◆ Aim of the task
Format every line of the records below as a numbered list, leaving out blank lines and omitting the pictures.

□ □ □ □

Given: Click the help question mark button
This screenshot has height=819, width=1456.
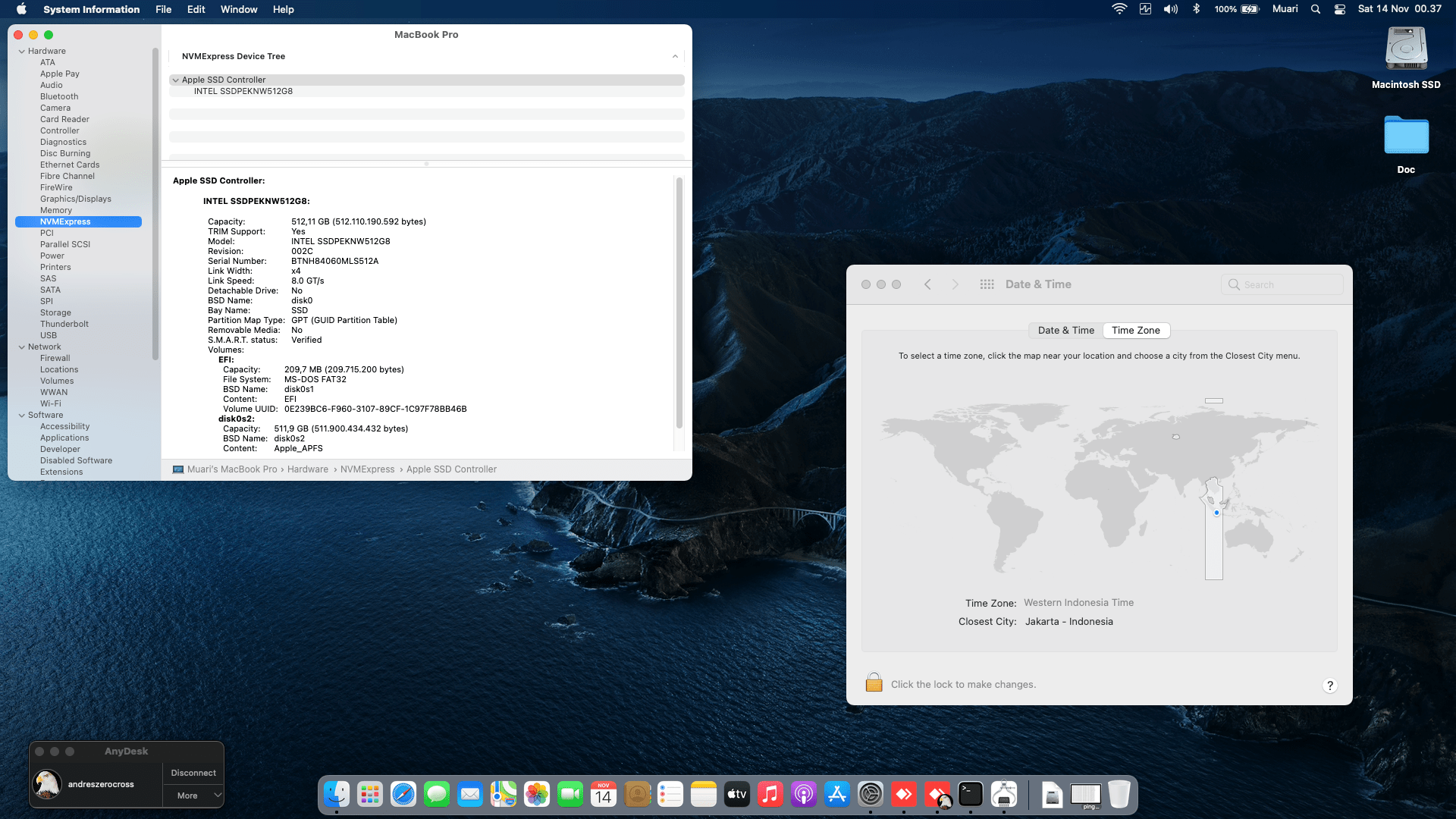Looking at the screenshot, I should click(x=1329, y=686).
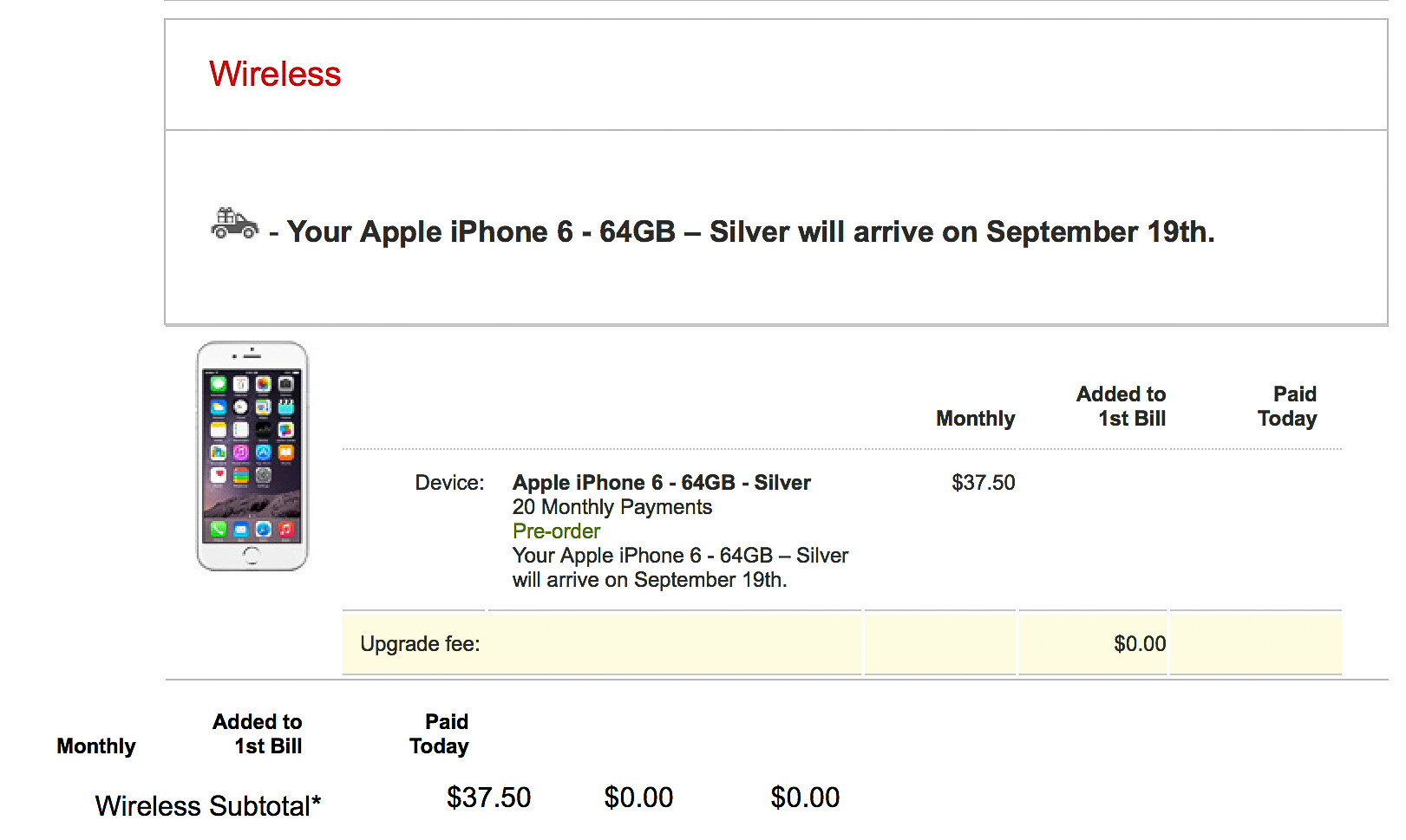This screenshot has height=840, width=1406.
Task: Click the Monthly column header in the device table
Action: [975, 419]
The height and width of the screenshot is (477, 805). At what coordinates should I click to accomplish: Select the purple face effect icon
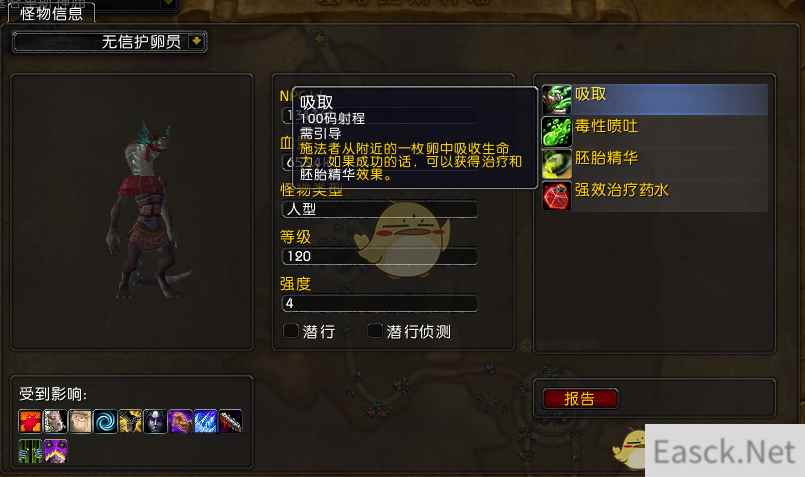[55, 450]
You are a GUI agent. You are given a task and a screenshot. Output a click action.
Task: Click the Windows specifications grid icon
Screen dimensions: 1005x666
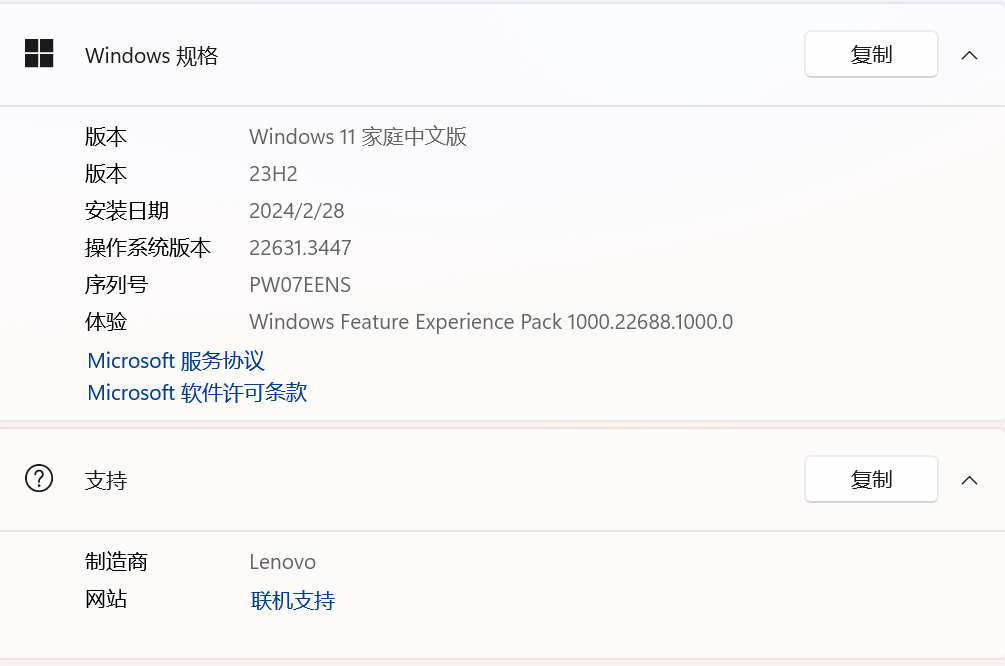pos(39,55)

□ □ □ □

◆ Reply
1. Given: Click the help question mark button
2. This screenshot has height=819, width=1456.
3. Looking at the screenshot, I should click(x=1329, y=686).
4. This screenshot has height=840, width=1406.
5. Task: Click the Monthly column header in the device table
6. Action: [975, 419]
7. The height and width of the screenshot is (477, 805). At what coordinates should I click to accomplish: Select the purple face effect icon
8. [55, 450]
9. You are a GUI agent. You are given a task and a screenshot. Output a click action.
10. Task: Click the Windows specifications grid icon
11. Screen dimensions: 1005x666
12. pos(39,55)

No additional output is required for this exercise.